Source excerpt:
------------------------------------------------------------

Plaintiff incorporated other allegations from the complaint, however, in support of his veil piercing argument. Plaintiff went to FAF's location in order to have the LLC sell his truck on his behalf. Dkt. No. 16, at ¶ 15. The marketing agreement entered into by Plaintiff identifies "Freedom Auto Finders" and gives the business address for the company. The marketing agreement refers to FAF throughout the document. The marketing agreement, however, also uses the words "we" or "our" or "us" when, apparently, referring to FAF and the FAF "team." Just below a line that reads, "Thanks again for hiring us" (emphasis added) appears a stamped signature of Defendant's own name, "David E. Johnson." Recall that the primary question here is whether there are sufficient facts alleged that there was no distinction between the personalities of FAF and Defendant. Wandering Trails, LLC v. Big Bite Excavation, Inc., 156 Idaho at 595, 329 P.3d at 377. The use of these plural pronouns blurs the distinction between FAF and Defendant. Although the evidence is sparse, this Court finds, based upon the facts alleged in the Amended Complaint and the marketing agreement attached thereto, that Plaintiff has sufficiently asserted facts to satisfy the element of unity of interest.

------------------------------------------------------------

Information shown:

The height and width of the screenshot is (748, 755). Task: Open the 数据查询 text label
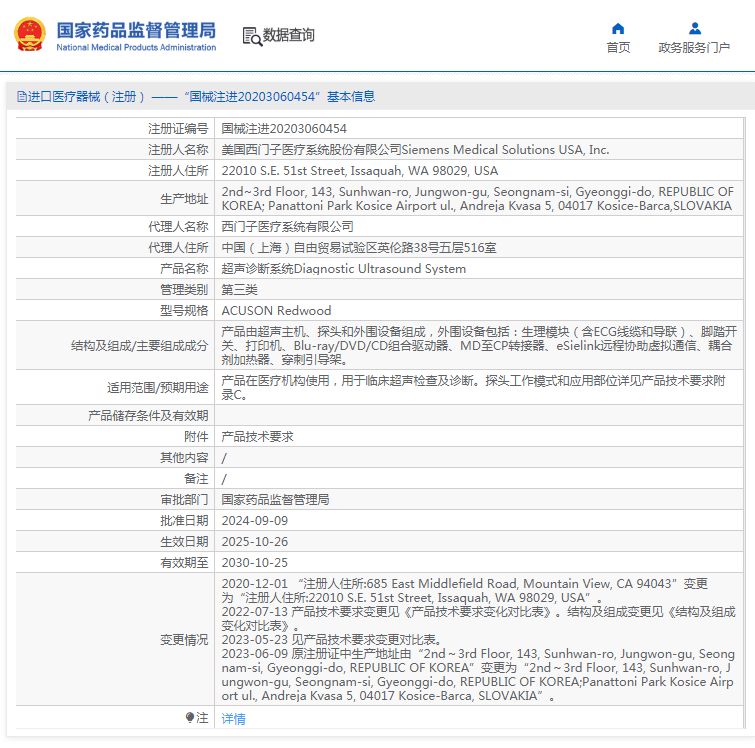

------------------------------------------------------------

Required actions:
(a) Please list the plural pronouns that the veil-piercing excerpt says the marketing agreement uses.
(b) Carry on the veil-piercing excerpt from its last sentence.
The material plays no part in what follows.

Answers to the exercises:
(a)
- we
- our
- us

(b)
It is unclear whether Plaintiff spoke directly to Defendant. The Amended Complaint states that "[Defendant], through FAF, induced [Plaintiff] to enter into to a Marketing Agreement (hereinafter collectively the "Marketing Agreement") dated January 11, 2020 [under] the auspices that FAF would market [Plaintiff's] Ford for sale." Dkt. No. 16 at ¶ 16. However, the marketing agreement is signed by someone other than Defendant.

II. Inequitable Result

The second factor that must be met for veil piercing is the requirement that an inequitable result will follow. This factor "requires something less than an affirmative showing of fraud but something more than the mere prospect of an unsatisfied judgment." Lunneborg v. My Fun Life, 163 Idaho at 421 P.3d at 200 (citing Wachovia Securities, LLC v. Banco Panamericano, Inc., 674 F.3d 743, 756 (7th Cir. 2012)).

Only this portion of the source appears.